→ Raw data:
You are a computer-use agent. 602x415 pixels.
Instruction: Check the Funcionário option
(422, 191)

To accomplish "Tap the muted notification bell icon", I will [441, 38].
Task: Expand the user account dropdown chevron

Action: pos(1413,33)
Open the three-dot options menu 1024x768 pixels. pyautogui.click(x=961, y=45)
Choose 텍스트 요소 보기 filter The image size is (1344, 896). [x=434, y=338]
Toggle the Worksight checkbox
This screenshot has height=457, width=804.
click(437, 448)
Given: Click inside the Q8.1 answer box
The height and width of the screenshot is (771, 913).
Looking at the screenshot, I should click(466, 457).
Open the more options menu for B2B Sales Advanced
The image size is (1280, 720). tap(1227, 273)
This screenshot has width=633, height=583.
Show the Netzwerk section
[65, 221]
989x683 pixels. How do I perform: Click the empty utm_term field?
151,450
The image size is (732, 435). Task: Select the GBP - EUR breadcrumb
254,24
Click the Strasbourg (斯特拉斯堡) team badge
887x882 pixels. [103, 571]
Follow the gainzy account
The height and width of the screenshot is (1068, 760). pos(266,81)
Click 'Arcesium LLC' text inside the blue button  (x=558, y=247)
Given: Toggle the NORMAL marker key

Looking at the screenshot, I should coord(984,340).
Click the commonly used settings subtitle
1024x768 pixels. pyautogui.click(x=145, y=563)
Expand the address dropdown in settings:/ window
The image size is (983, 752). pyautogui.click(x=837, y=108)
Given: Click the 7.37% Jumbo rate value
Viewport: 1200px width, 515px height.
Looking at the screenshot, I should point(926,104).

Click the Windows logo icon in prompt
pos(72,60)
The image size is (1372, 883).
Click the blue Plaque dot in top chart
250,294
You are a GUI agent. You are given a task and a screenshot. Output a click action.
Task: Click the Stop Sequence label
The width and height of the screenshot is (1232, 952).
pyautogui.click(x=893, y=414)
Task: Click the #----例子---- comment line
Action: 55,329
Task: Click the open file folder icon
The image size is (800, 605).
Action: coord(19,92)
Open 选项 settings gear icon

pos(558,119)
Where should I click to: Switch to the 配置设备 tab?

→ Required work:
A verbatim copy of the lines from the one with "Click the blue Plaque dot in top chart" to the end of the listing is the whole answer.

→ Task output:
Click the blue Plaque dot in top chart
250,294
You are a GUI agent. You are given a task and a screenshot. Output a click action.
Task: Click the Stop Sequence label
The width and height of the screenshot is (1232, 952).
pyautogui.click(x=893, y=414)
Task: Click the #----例子---- comment line
Action: 55,329
Task: Click the open file folder icon
The image size is (800, 605).
Action: coord(19,92)
Open 选项 settings gear icon

pos(558,119)
Where should I click to: Switch to the 配置设备 tab?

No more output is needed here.